TASK PROMPT — Please write each entry out again exactly as shown.

RECORD EXTRACTS —
Segment Open

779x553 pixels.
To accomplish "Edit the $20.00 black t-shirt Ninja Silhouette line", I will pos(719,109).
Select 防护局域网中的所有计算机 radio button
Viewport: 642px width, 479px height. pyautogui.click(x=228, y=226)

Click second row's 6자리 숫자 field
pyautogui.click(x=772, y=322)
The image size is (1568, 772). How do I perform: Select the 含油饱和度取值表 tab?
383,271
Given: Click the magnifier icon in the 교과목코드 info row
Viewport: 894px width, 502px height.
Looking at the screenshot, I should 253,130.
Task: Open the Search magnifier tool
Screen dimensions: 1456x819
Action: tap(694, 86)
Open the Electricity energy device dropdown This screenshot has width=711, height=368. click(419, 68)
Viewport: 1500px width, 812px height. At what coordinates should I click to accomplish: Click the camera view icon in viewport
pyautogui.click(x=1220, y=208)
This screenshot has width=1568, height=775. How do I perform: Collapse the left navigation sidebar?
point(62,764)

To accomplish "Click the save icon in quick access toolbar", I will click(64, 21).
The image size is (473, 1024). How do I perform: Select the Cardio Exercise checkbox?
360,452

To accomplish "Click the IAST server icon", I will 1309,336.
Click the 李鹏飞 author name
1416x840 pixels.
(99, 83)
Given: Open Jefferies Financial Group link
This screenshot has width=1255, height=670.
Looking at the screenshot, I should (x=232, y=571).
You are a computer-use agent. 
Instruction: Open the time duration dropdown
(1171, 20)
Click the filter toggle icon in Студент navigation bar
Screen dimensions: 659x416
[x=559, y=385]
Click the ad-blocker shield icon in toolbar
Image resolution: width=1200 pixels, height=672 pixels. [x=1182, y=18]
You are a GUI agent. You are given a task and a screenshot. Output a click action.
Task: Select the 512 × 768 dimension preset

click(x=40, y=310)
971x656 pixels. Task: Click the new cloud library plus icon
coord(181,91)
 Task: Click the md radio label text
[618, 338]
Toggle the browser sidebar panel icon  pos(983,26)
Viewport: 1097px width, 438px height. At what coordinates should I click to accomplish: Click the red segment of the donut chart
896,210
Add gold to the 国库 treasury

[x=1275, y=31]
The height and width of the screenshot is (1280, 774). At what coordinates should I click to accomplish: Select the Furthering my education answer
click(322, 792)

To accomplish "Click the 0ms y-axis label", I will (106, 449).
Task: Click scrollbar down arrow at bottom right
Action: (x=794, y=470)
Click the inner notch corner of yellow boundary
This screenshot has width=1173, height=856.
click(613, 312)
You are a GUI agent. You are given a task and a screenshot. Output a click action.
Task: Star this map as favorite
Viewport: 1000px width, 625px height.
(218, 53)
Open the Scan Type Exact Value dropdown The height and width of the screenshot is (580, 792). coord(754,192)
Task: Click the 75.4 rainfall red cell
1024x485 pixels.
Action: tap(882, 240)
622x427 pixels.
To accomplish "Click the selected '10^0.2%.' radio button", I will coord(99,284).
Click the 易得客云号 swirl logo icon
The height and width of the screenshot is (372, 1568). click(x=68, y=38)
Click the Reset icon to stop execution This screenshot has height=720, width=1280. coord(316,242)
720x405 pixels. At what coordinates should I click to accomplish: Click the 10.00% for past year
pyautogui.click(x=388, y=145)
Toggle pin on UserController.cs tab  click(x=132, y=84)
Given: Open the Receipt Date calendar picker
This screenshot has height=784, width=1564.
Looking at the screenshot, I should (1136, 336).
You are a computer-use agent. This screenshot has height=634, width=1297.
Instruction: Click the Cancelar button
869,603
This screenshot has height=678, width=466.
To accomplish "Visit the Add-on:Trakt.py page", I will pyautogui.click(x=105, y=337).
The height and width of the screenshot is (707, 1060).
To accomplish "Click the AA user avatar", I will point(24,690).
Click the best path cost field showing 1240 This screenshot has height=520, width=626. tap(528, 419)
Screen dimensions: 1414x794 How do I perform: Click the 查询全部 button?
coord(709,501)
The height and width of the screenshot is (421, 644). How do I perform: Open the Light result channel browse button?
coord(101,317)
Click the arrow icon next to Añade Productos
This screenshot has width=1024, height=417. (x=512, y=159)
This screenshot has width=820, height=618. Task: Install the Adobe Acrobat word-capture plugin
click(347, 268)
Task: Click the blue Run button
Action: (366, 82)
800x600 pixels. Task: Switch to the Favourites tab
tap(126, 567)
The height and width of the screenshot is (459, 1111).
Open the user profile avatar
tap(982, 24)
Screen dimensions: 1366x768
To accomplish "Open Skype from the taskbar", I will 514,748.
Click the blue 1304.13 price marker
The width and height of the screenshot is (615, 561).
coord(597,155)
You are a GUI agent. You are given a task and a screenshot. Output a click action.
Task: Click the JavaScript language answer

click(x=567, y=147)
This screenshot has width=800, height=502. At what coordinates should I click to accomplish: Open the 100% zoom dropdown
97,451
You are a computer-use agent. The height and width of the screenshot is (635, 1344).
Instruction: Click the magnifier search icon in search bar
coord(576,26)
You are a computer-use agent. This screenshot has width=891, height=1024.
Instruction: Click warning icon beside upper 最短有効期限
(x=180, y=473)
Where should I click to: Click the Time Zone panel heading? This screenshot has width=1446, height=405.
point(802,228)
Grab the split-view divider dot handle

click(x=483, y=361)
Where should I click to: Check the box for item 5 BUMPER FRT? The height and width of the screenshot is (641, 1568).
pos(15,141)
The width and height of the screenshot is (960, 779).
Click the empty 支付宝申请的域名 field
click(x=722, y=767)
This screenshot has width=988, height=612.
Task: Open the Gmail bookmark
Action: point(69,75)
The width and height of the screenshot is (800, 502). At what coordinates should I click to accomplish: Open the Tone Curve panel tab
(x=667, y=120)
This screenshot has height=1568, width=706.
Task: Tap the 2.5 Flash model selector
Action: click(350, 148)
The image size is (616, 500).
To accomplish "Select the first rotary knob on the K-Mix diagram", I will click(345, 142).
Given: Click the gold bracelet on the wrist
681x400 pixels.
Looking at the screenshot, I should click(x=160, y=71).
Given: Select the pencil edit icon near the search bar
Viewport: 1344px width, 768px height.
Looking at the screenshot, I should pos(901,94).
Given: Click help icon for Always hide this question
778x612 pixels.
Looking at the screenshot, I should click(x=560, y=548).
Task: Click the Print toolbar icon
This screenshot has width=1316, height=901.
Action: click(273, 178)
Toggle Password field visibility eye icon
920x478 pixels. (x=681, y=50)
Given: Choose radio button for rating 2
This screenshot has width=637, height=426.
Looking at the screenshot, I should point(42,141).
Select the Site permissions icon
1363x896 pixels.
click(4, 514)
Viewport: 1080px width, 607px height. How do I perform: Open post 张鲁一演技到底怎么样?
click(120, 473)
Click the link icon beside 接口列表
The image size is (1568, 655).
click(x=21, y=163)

Segment Closed

OUTPUT OF THE TASK —
779x553 pixels.
To accomplish "Edit the $20.00 black t-shirt Ninja Silhouette line", I will pos(719,109).
Select 防护局域网中的所有计算机 radio button
Viewport: 642px width, 479px height. pyautogui.click(x=228, y=226)

Click second row's 6자리 숫자 field
pyautogui.click(x=772, y=322)
The image size is (1568, 772). How do I perform: Select the 含油饱和度取值表 tab?
383,271
Given: Click the magnifier icon in the 교과목코드 info row
Viewport: 894px width, 502px height.
Looking at the screenshot, I should 253,130.
Task: Open the Search magnifier tool
Screen dimensions: 1456x819
Action: tap(694, 86)
Open the Electricity energy device dropdown This screenshot has width=711, height=368. click(419, 68)
Viewport: 1500px width, 812px height. At what coordinates should I click to accomplish: Click the camera view icon in viewport
pyautogui.click(x=1220, y=208)
This screenshot has width=1568, height=775. How do I perform: Collapse the left navigation sidebar?
point(62,764)

To accomplish "Click the save icon in quick access toolbar", I will click(64, 21).
The image size is (473, 1024). How do I perform: Select the Cardio Exercise checkbox?
360,452

To accomplish "Click the IAST server icon", I will 1309,336.
Click the 李鹏飞 author name
1416x840 pixels.
(99, 83)
Given: Open Jefferies Financial Group link
This screenshot has width=1255, height=670.
Looking at the screenshot, I should (x=232, y=571).
You are a computer-use agent. 
Instruction: Open the time duration dropdown
(1171, 20)
Click the filter toggle icon in Студент navigation bar
Screen dimensions: 659x416
[x=559, y=385]
Click the ad-blocker shield icon in toolbar
Image resolution: width=1200 pixels, height=672 pixels. [x=1182, y=18]
You are a GUI agent. You are given a task and a screenshot. Output a click action.
Task: Select the 512 × 768 dimension preset

click(x=40, y=310)
971x656 pixels. Task: Click the new cloud library plus icon
coord(181,91)
 Task: Click the md radio label text
[618, 338]
Toggle the browser sidebar panel icon  pos(983,26)
Viewport: 1097px width, 438px height. At what coordinates should I click to accomplish: Click the red segment of the donut chart
896,210
Add gold to the 国库 treasury

[x=1275, y=31]
The height and width of the screenshot is (1280, 774). At what coordinates should I click to accomplish: Select the Furthering my education answer
click(322, 792)

To accomplish "Click the 0ms y-axis label", I will (106, 449).
Task: Click scrollbar down arrow at bottom right
Action: (x=794, y=470)
Click the inner notch corner of yellow boundary
This screenshot has width=1173, height=856.
click(613, 312)
You are a GUI agent. You are given a task and a screenshot. Output a click action.
Task: Star this map as favorite
Viewport: 1000px width, 625px height.
(218, 53)
Open the Scan Type Exact Value dropdown The height and width of the screenshot is (580, 792). coord(754,192)
Task: Click the 75.4 rainfall red cell
1024x485 pixels.
Action: tap(882, 240)
622x427 pixels.
To accomplish "Click the selected '10^0.2%.' radio button", I will coord(99,284).
Click the 易得客云号 swirl logo icon
The height and width of the screenshot is (372, 1568). click(x=68, y=38)
Click the Reset icon to stop execution This screenshot has height=720, width=1280. coord(316,242)
720x405 pixels. At what coordinates should I click to accomplish: Click the 10.00% for past year
pyautogui.click(x=388, y=145)
Toggle pin on UserController.cs tab  click(x=132, y=84)
Given: Open the Receipt Date calendar picker
This screenshot has height=784, width=1564.
Looking at the screenshot, I should (1136, 336).
You are a computer-use agent. This screenshot has height=634, width=1297.
Instruction: Click the Cancelar button
869,603
This screenshot has height=678, width=466.
To accomplish "Visit the Add-on:Trakt.py page", I will pyautogui.click(x=105, y=337).
The height and width of the screenshot is (707, 1060).
To accomplish "Click the AA user avatar", I will point(24,690).
Click the best path cost field showing 1240 This screenshot has height=520, width=626. tap(528, 419)
Screen dimensions: 1414x794 How do I perform: Click the 查询全部 button?
coord(709,501)
The height and width of the screenshot is (421, 644). How do I perform: Open the Light result channel browse button?
coord(101,317)
Click the arrow icon next to Añade Productos
This screenshot has width=1024, height=417. (x=512, y=159)
This screenshot has width=820, height=618. Task: Install the Adobe Acrobat word-capture plugin
click(347, 268)
Task: Click the blue Run button
Action: (366, 82)
800x600 pixels. Task: Switch to the Favourites tab
tap(126, 567)
The height and width of the screenshot is (459, 1111).
Open the user profile avatar
tap(982, 24)
Screen dimensions: 1366x768
To accomplish "Open Skype from the taskbar", I will 514,748.
Click the blue 1304.13 price marker
The width and height of the screenshot is (615, 561).
coord(597,155)
You are a GUI agent. You are given a task and a screenshot. Output a click action.
Task: Click the JavaScript language answer

click(x=567, y=147)
This screenshot has width=800, height=502. At what coordinates should I click to accomplish: Open the 100% zoom dropdown
97,451
You are a computer-use agent. The height and width of the screenshot is (635, 1344).
Instruction: Click the magnifier search icon in search bar
coord(576,26)
You are a computer-use agent. This screenshot has width=891, height=1024.
Instruction: Click warning icon beside upper 最短有効期限
(x=180, y=473)
Where should I click to: Click the Time Zone panel heading? This screenshot has width=1446, height=405.
point(802,228)
Grab the split-view divider dot handle

click(x=483, y=361)
Where should I click to: Check the box for item 5 BUMPER FRT? The height and width of the screenshot is (641, 1568).
pos(15,141)
The width and height of the screenshot is (960, 779).
Click the empty 支付宝申请的域名 field
click(x=722, y=767)
This screenshot has width=988, height=612.
Task: Open the Gmail bookmark
Action: point(69,75)
The width and height of the screenshot is (800, 502). At what coordinates should I click to accomplish: Open the Tone Curve panel tab
(x=667, y=120)
This screenshot has height=1568, width=706.
Task: Tap the 2.5 Flash model selector
Action: click(350, 148)
The image size is (616, 500).
To accomplish "Select the first rotary knob on the K-Mix diagram", I will click(345, 142).
Given: Click the gold bracelet on the wrist
681x400 pixels.
Looking at the screenshot, I should click(x=160, y=71).
Given: Select the pencil edit icon near the search bar
Viewport: 1344px width, 768px height.
Looking at the screenshot, I should pos(901,94).
Given: Click help icon for Always hide this question
778x612 pixels.
Looking at the screenshot, I should click(x=560, y=548).
Task: Click the Print toolbar icon
This screenshot has width=1316, height=901.
Action: click(273, 178)
Toggle Password field visibility eye icon
920x478 pixels. (x=681, y=50)
Given: Choose radio button for rating 2
This screenshot has width=637, height=426.
Looking at the screenshot, I should point(42,141).
Select the Site permissions icon
1363x896 pixels.
click(4, 514)
Viewport: 1080px width, 607px height. How do I perform: Open post 张鲁一演技到底怎么样?
click(120, 473)
Click the link icon beside 接口列表
The image size is (1568, 655).
click(x=21, y=163)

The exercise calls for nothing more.